In order to play a role in high tech on a global scale it is important to co-operate where possible. The Rathenau Institute calls for more coordination between the various Dutch research centers, in order to keep the competitive advantage our country has (see report “R&D goes Global”). Campuses that are active in the same topic area (such as high tech or food) can best align their strategic and operational choices according to the survey.
Such cooperation is already in place for the two Eindhoven campuses according to Bert-Jan Woertman (marketing director High Tech Campus Eindhoven) and Steef Blok (director Innovation Lab TU/e). Blok: “Our common goal is to make the region flourish. The TU/e focuses on the startup campus, while HTCE focuses on the growing techno businesses. One example is Smart Photonics, a TU/e spin-off that is (also) located on the HTCE. Smart Photonics can best grow there so why would we as shareholders keep this company on the TU/e campus? ”
Woertman points out that there already is heavy traffic between the two campuses. “Both structurally and incidentally we complement each other. Just look at how many students, graduates and doctoral students are at work on the HTCE. When a TU/e professor gives a lecture on our High Tech Campus, he takes some students with him. And if validation is required for research at TU/e, it can almost always take place here. All those connections lead to more and more activity on both sides. The partnership draws new activities everytime.”

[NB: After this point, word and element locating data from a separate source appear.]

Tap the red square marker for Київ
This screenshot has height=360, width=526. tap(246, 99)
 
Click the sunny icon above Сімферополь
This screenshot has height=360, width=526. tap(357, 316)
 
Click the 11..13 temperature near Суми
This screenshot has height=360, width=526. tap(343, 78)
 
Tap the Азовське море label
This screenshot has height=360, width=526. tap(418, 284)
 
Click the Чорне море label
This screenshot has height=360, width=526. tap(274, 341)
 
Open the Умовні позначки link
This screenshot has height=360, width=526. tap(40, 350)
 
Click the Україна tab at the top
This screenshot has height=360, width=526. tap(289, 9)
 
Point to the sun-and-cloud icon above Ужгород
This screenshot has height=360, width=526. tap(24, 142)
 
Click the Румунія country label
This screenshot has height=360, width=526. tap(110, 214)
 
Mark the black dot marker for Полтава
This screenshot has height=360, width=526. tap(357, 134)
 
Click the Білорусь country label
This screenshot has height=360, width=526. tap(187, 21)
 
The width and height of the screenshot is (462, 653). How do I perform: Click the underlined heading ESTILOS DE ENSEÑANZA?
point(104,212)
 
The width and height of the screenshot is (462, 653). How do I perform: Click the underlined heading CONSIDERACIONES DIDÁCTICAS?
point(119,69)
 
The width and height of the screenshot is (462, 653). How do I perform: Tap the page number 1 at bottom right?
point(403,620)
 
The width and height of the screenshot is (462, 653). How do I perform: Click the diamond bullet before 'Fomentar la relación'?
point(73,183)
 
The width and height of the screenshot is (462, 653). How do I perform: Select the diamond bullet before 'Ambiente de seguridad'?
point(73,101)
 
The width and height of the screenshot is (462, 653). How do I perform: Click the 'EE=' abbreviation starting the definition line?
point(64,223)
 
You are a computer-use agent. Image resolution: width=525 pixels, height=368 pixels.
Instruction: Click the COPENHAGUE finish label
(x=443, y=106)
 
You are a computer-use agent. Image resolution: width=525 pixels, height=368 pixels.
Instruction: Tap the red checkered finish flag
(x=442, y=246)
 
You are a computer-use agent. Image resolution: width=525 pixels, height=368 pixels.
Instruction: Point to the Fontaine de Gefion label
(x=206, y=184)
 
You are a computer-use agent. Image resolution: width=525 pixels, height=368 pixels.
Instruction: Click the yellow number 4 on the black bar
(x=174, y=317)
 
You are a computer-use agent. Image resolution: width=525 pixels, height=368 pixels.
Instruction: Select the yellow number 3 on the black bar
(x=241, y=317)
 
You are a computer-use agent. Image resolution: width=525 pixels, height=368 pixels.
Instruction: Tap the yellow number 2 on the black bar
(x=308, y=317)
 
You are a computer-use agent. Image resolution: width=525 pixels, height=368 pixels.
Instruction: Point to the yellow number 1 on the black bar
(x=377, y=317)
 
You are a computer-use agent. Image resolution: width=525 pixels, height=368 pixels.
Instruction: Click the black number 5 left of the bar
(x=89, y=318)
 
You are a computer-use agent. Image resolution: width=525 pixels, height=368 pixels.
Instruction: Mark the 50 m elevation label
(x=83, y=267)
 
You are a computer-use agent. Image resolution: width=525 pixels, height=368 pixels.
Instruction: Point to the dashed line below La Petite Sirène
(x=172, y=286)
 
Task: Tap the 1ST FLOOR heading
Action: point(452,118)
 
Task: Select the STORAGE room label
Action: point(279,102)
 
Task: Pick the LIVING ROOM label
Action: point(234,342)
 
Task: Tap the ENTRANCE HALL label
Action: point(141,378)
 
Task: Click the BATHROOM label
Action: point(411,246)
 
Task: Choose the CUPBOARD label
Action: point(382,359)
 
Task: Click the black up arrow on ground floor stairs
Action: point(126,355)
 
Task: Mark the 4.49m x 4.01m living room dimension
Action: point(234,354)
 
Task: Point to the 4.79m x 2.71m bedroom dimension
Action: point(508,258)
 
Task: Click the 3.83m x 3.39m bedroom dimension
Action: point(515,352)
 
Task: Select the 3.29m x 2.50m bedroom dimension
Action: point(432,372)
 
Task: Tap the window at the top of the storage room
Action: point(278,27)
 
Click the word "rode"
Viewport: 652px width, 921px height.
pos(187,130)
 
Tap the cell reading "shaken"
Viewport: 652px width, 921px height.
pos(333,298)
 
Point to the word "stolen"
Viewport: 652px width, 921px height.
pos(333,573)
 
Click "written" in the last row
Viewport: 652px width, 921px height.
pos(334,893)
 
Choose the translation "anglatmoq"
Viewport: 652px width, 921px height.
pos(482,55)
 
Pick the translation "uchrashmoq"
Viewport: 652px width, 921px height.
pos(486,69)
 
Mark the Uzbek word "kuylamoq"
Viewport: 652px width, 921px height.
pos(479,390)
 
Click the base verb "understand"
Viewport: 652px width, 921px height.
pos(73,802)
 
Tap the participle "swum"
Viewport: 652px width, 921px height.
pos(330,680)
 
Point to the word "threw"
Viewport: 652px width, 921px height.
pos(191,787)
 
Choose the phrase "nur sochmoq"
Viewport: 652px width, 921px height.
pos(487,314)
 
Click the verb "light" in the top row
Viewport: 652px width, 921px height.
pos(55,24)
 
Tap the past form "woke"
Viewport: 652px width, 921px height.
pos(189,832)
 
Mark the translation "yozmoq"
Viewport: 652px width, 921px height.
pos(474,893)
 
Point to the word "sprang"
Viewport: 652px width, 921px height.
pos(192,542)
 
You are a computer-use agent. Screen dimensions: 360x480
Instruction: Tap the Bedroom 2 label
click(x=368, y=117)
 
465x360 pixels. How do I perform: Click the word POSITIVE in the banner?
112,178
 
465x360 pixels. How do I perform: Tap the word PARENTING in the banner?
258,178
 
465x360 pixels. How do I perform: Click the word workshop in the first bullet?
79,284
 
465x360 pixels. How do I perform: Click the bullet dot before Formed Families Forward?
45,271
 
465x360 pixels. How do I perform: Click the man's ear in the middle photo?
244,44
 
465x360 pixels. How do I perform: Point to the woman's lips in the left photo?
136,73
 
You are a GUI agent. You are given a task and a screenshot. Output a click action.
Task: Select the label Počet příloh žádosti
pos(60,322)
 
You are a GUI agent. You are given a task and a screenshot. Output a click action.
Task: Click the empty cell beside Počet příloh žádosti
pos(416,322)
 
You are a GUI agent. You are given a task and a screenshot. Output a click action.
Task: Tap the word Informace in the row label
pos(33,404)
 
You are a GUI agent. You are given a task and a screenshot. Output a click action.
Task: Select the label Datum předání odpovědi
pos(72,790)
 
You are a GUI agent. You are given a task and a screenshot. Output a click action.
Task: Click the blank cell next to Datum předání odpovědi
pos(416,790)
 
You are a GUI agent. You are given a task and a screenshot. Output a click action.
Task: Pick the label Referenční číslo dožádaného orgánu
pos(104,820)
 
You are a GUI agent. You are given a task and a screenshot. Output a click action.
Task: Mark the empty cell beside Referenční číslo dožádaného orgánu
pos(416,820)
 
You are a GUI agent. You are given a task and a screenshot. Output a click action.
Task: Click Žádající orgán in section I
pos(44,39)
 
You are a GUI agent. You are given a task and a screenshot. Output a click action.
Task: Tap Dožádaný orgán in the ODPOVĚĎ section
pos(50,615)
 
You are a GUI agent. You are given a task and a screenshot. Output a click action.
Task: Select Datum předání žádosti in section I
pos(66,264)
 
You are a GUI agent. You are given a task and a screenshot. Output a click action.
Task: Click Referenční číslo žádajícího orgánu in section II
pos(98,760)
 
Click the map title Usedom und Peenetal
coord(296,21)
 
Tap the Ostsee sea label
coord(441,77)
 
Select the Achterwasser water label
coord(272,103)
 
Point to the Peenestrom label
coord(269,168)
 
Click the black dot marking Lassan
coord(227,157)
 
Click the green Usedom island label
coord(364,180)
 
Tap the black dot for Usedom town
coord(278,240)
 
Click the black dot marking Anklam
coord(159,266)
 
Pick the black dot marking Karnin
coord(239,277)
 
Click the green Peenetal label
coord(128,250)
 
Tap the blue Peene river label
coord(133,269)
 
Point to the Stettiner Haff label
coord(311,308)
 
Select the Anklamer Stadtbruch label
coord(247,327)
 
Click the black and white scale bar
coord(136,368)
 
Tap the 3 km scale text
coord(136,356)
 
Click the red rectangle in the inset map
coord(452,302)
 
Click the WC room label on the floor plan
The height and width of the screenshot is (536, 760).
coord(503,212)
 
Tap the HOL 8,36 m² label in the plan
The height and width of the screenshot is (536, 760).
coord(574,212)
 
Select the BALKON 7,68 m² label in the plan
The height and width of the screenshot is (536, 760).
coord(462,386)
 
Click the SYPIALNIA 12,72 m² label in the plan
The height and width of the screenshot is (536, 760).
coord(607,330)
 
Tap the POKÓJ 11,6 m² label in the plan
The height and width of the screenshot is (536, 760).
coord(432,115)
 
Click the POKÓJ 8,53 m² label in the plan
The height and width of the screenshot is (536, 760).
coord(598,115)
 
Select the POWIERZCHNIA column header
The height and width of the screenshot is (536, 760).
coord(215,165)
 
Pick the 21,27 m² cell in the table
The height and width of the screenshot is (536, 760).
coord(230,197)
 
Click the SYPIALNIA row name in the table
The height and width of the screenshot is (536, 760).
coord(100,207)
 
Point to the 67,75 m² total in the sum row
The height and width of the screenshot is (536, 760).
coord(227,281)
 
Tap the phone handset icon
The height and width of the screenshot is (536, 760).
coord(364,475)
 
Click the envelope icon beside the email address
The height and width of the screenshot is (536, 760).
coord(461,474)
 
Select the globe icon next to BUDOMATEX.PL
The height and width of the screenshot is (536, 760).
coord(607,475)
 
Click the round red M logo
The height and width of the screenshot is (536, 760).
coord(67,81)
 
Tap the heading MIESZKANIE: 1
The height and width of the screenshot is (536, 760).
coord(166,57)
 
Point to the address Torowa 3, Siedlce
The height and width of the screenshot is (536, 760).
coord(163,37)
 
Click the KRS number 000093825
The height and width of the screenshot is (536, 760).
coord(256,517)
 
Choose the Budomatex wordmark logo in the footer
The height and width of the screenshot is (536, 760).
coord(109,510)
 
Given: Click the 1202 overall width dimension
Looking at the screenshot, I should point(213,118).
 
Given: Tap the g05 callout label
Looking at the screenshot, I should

According to Blok and Woertman the TU/e campus and HTCE are therefore not standing in each other’s way. They also distance themselves from the recent claims by René Buck (director Buck Consultants) on deingenieur.nl. According to Buck, the two campuses compete due to lack of focus. “On the contrary,” Woertman admits. “We benefit from each other’s success. The way we work is exactly what is good for the Netherlands.”